上京してから1年3カ月が経ったころ、本当に何かの偶然で不動産屋のウェブサイトを見ていた時、私は衝撃を受けました。なんと、東京には郊外というエリアがあり、そこでは同じくらいの広さの部屋でも、家賃3、4万円台の物件がゴロゴロしている、というのを発見したのです。
やっぱり、7万円という家賃は異常に高かったんだ、これ以上、異常なものに自分を合わせなくていいんだ――。
私の直感的な疑問を肯定してもらったような気になって、それだけでもずいぶんラクになりました。
いま振り返ると、四畳半の北部屋に7万円も払うなんてアホかと思いますが、それは知識が身についた今だから言えること。上京したばかりの田舎者の私にとって、「東京でも郊外に行けばアパートは安く借りられる」ことに気がつくのは、とても難しいことだったのです。
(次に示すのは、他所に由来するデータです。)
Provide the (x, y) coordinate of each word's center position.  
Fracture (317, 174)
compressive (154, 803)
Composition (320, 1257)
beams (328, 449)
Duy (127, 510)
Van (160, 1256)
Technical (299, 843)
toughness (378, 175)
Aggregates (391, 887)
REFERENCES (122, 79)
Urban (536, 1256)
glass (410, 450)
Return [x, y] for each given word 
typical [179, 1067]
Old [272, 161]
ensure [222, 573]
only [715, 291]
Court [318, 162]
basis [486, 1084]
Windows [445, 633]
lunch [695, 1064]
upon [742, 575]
もっと早く気づいてさっさと引っ越していればよかった、と思うこともありますが、こればかりは本当に、タイミングというものがあるのかもしれません。
東京で家賃7万円なんて普通だよ、と言われたら、「あなたにとってはそうなんですね」と思っておけばいいのです。
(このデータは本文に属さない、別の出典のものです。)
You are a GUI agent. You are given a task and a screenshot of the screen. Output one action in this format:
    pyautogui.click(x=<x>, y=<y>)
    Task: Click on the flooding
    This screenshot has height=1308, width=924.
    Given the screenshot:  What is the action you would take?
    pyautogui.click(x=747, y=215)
他の誰でもなく、自分にとっては高い、というのがわかっただけでも、「自分だけの幸せのサイズ感」に一歩近づいたということなので、喜ぶべきことです。
自分にちょうどいい「幸せのサイズ」
自分にちょうどいい幸せのサイズ感がどれくらいなのかは、当然ですが人それぞれ。初めからわかっている人は稀ですよね。やはり親元を離れ、すべて自腹で生きるという経験をしないと、自分には何が必要で何が不要なのか、真剣に問いかけることをしないまま済ませてしまいがちです。ひとり暮らしをすることの最大のメリットは、「どうすれば自分が幸せなのかに強制的に向き合わされる」ということかもしれません。
それから新しい環境では、何が普通で何がおかしいのか、初めはわからないこともあります。最初は何度か失敗もするでしょう。
でも、その社会で当たり前とされていることは、必ずしも正しいとは限りません。みんなが当たり前のようにこなしていても、自分は苦しいと思うなら、それでいいんです。自分だけの実感に、他人がとやかく言う筋合いはありません。他人と比較して、どちらのほうがより苦しいというのも無意味です。
ただ、苦しいと思ったその気持ちは、そこから抜け出すためにいつか必ず役に立ちます。それまでどうか失くさないようにしてください。自分だけの実感を、「社会の当たり前」に明け渡してしまわないことが大切です。